Behind the Seams

MEET SHELLIE FROIDEVAUX

We loved connecting with Shellie Froidevaux, a local food creator and photographer who shares our passion for flavoursome dishes that celebrate coming together.

When and how did your love for cooking begin?

From a young age my mum got me into the kitchen helping fold wontons and teaching me how to make my favourite dishes. I then started my food blog back in 2008. I didn’t even know what a food blog was, it was just a place for me to keep track of the recipes I was trying as I was learning new skills in the kitchen. From there my love of cooking took on a life of its own.

What would be your go-to summer recipe?

A really simple steak salad. I love to use cos lettuce leaves, shredded carrot and beetroot with slices of red capsicum, cherry tomatoes, spring onions, steak and roasted sesame dressing. It’s something super simple to assemble at the end of the day when you can’t really be bothered.
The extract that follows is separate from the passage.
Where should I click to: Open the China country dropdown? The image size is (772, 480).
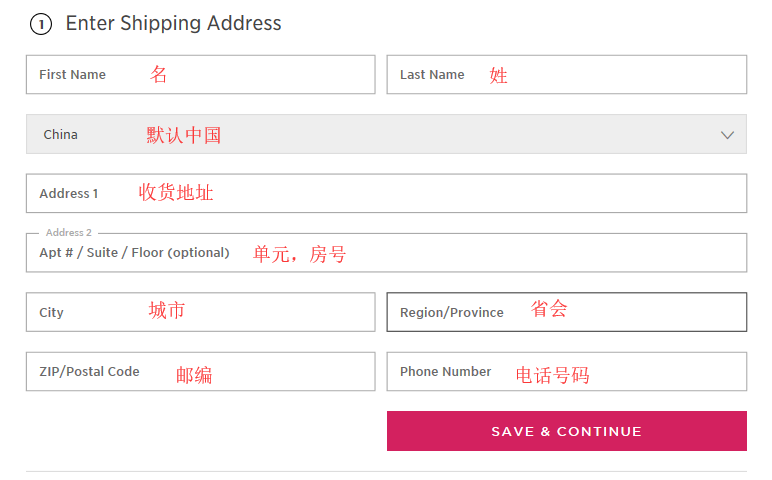coord(386,134)
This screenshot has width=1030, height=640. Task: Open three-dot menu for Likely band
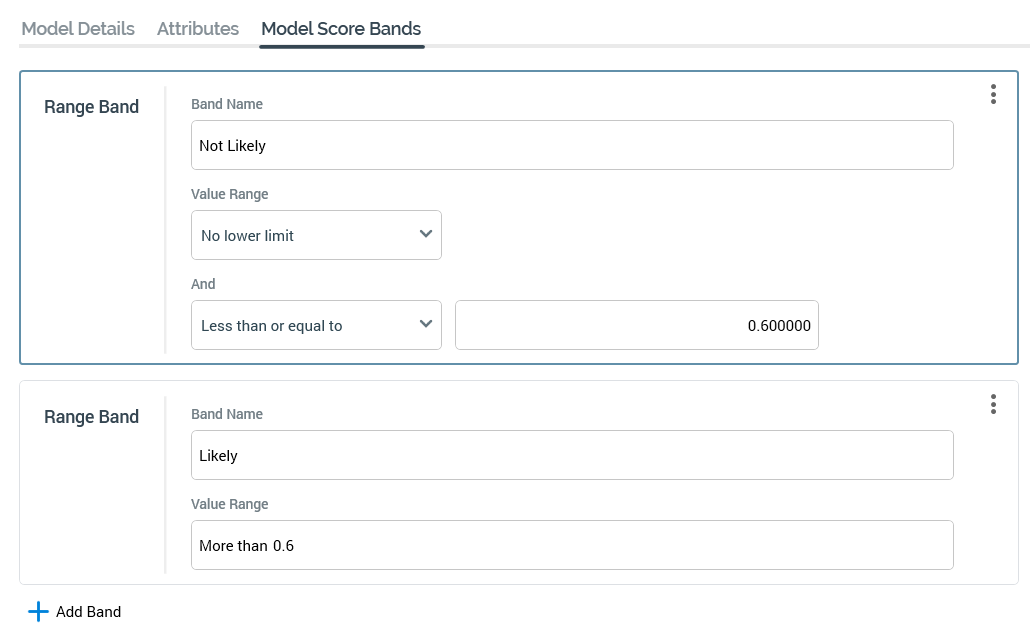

Is there an ingredient which most people are scared to cook with that you absolutely love?

Venison. I first learnt to cook with it a few years ago in Arctic Sweden, from the thinly sliced smoky meat to eye fillet cooked to perfection with a red wine sauce.

Where has been the most inspiring place you have travelled to?
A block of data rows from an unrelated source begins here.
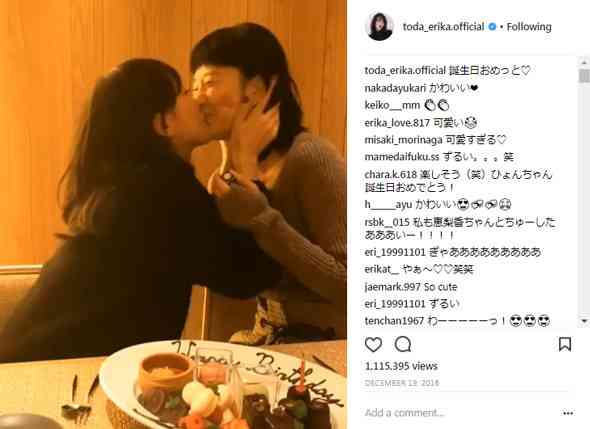Open nakadayukari's profile
The height and width of the screenshot is (429, 590).
[395, 88]
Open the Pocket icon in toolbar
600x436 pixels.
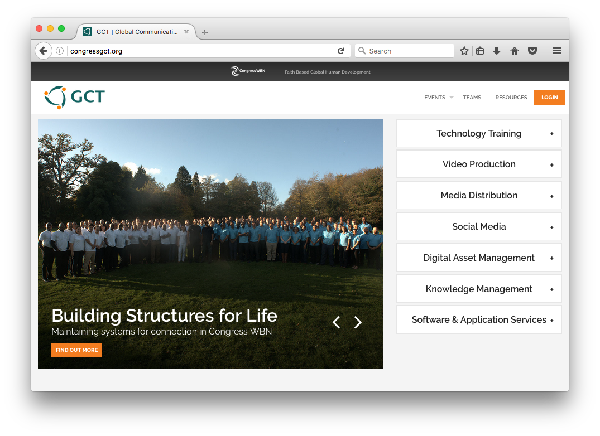click(x=532, y=50)
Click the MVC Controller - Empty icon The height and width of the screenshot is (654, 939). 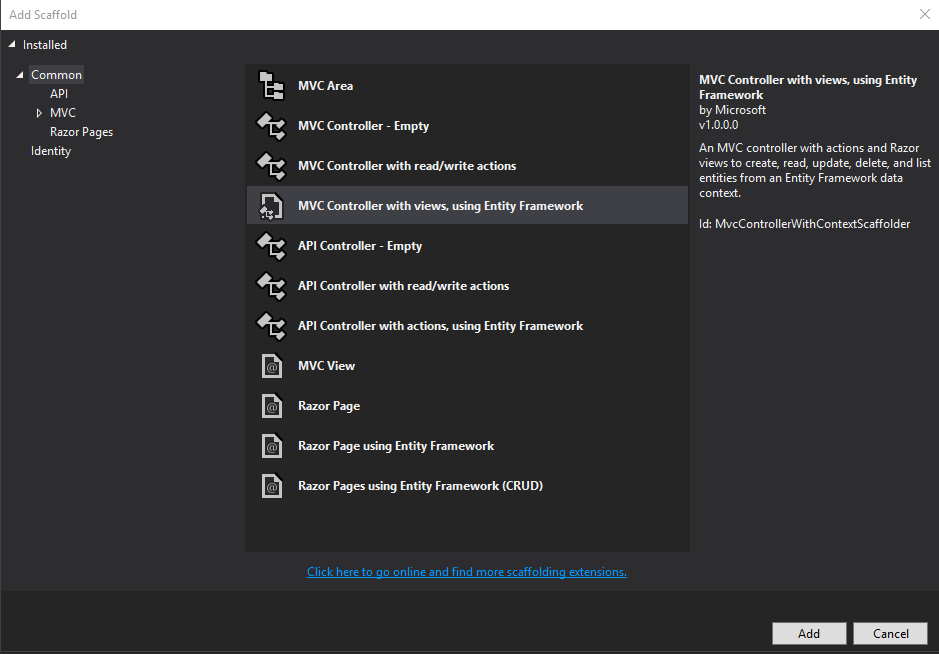pos(271,126)
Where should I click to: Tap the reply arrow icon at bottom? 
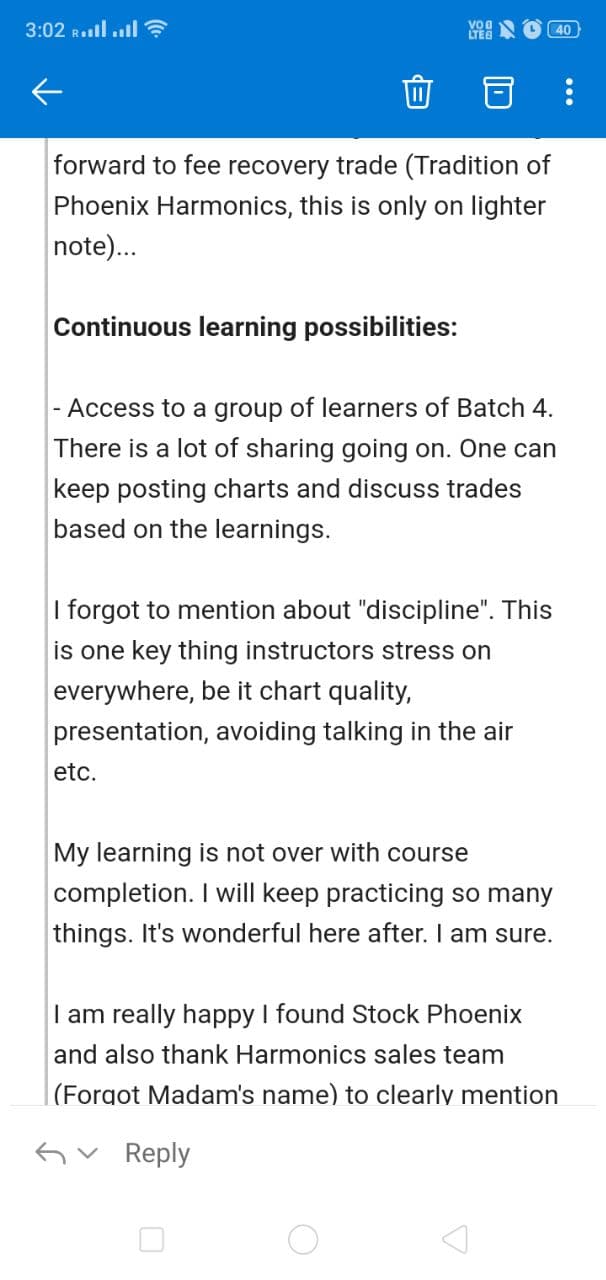click(x=51, y=1153)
That is a hard one to narrow down! I’d say a cultural camp in Kenya run by the Massai. We slept in tents, there were glorious outdoor bathrooms, only one power board that was connected to a solar panel to charge your phone, and the chance to really connect with the people. The highlight after a day of photographing their beautiful singing, dancing and archery skills was watching them prepare the food for our dinner. It was an intimate experience which a few of us took part in; just such an emotional and uplifting experience that I will never forget.

Why is ethically and locally made clothing so important to you?

The clothing industry is already one of the most wasteful industries on the planet. A few years ago after watching “The War on Waste” I wanted to change the way I shopped; wanting less cheap fast fashion that wouldn’t last and instead invest in key pieces from locally made brands. For me, Australian made meant I was supporting jobs in my own country, people were being paid a fair wage and the carbon footprint was much lower too. From active wear to everyday wear, I aim to shop small and local where possible.

What is the main thing that inspired your latest cookbook ‘Cabin Fever’?

It is a new book that celebrates coming together. We love this book because it’s GENUINE. Every meal was real, every dish was eaten. The recipes are what happens when you meet new people in a far away place and bring together your culinary stories. This book was inspired by our regular travels north to cater for groups, by the necessities of cabin life, and by the amazing people who thrive in these beautiful remote locations.

We wanted to share what makes this part of the world so beautiful, and how you can enjoy a little of their cuisines with worthy guests.


Shellie has also shared one of her amazing dessert recipes from the book; Cloudberry Yogurt Cake, you can find the recipe below and purchase her new digital cookbook ‘Cabin Fever’ from Apple Books and Google Play.



Cloudberry Yoghurt Cake

220g caster sugar
125g unsalted butter, softened
3 free range eggs
1 lemon, zested
200g plain flour
2 tsp baking powder
200g Greek yoghurt
450g fresh or frozen cloudberries
whipped cream, to serve

Preheat oven to 180C (160C fan-forced). Grease and line base and sides of a 22cm round cake tin. Beat butter and caster sugar until pale and fluffy, then beat in eggs, one at a time; it may look a bit curdled, but don’t worry. Gently fold in lemon zest and flour and then fold in 200g of yoghurt. Use a spatula to scrape mixture into the prepared pan.
Scatter 400g of the cloudberries over the cake batter, then bake for 45 minutes or until light golden brown and a skewer inserted into the centre of the cake comes out clean.
Serve warm or a room temperature with a dollop of yoghurt and some of the remaining cloudberries.

SUBSTITUTIONS If you can’t find cloudberries, use your favourite fresh or frozen berries as a substitute.